My wire to / from my switch is 14-2. I connected the neutral (white) these wires to each other. I have 2 black wires and a ground on my switch. Obviously, ground goes to the grounds from the 2 wires. Then one black from switch to a black from wire X2. Yet when I switch the dimmer off, the wire FROM the switch is "hot" (still has power). Is it possible that my dimmer switch doesn't have an off?? It is for incandescent bulbs...i made a mistake and need one for halogen anyway.

Any ideas??!!

Thanks in advance

Andrew


----------



## Swedishchef (Jan 2, 2013)

On another note, the dimmer is supposed to be LED backlit and it does not turn on. Perhaps it has failed? I think it was left on for 2 years straight...or more (by mistake). I do remember when I first wired it, the light did come on!
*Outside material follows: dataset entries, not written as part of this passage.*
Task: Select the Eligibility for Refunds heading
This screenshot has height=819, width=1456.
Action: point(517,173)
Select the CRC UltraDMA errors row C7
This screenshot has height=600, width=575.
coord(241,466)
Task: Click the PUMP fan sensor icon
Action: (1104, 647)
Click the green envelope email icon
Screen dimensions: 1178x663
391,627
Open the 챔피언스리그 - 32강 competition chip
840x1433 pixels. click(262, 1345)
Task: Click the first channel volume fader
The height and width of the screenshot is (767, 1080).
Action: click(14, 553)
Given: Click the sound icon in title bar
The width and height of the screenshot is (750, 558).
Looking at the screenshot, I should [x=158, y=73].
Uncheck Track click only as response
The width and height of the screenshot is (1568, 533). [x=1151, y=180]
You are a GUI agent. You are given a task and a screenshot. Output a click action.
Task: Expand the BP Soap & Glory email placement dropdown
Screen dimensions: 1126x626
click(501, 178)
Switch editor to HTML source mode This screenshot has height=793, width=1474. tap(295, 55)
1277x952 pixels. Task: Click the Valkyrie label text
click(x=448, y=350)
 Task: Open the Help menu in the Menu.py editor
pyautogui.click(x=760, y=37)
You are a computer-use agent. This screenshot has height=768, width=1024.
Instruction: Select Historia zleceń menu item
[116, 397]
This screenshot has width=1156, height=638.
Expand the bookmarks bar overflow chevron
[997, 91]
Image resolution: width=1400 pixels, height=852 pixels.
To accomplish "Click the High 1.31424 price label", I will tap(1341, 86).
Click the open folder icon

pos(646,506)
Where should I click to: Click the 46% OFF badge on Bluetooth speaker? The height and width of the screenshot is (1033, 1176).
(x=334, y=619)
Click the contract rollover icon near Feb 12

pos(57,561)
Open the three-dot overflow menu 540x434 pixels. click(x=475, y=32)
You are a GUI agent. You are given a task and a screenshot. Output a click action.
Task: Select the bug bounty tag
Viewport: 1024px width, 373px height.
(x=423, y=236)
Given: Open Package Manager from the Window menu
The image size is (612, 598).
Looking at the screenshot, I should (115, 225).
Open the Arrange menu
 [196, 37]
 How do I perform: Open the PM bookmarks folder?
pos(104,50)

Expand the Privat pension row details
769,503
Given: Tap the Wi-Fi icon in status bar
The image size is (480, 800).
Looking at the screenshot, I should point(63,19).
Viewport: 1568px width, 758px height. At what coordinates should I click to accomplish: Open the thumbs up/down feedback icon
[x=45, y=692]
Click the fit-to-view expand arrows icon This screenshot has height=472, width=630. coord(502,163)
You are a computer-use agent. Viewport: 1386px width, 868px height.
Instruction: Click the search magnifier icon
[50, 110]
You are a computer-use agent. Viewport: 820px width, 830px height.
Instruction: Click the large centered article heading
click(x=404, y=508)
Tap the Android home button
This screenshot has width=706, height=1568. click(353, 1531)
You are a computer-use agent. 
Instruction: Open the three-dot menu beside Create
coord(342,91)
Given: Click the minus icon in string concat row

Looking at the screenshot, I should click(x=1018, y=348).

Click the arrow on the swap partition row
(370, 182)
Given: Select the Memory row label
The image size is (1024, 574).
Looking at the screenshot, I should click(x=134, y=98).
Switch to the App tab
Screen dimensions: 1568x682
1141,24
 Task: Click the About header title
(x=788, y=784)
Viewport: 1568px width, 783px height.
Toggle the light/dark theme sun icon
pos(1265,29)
I am going to get a new switch later this PM. 

A


----------



## seige101 (Jan 2, 2013)

Swedishchef said:


> On another note, the dimmer is supposed to be LED backlit and it does not turn on. Perhaps it has failed? I think it was left on for 2 years straight...or more (by mistake). I do remember when I first wired it, the light did come on!
> 
> I am going to get a new switch later this PM.
> 
> A


When you say with the switch off the lead is still hot are you using a multi meter to test this or a non contact voltage tester? Or better yet are the lights still on?

The indicator light in the switch relies on passing a tiny amount of current through the load to light up. If all the bulbs in your cans are burnt out or not installed or the load line of the switch is hooked up to the circuit the light won't light up.

Also a dimmer switch for incandescent is the same used on halogen. Halogen is still an incandescent light. The newer CFL or LED rated dimmers are usually just made for switching a smaller load, since they draw a fraction of what a traditional bulb would.


----------



## Swedishchef (Jan 2, 2013)

I am using a non contact voltage tester and it is indicating that there is voltage on the wire that is supposed go to my lights.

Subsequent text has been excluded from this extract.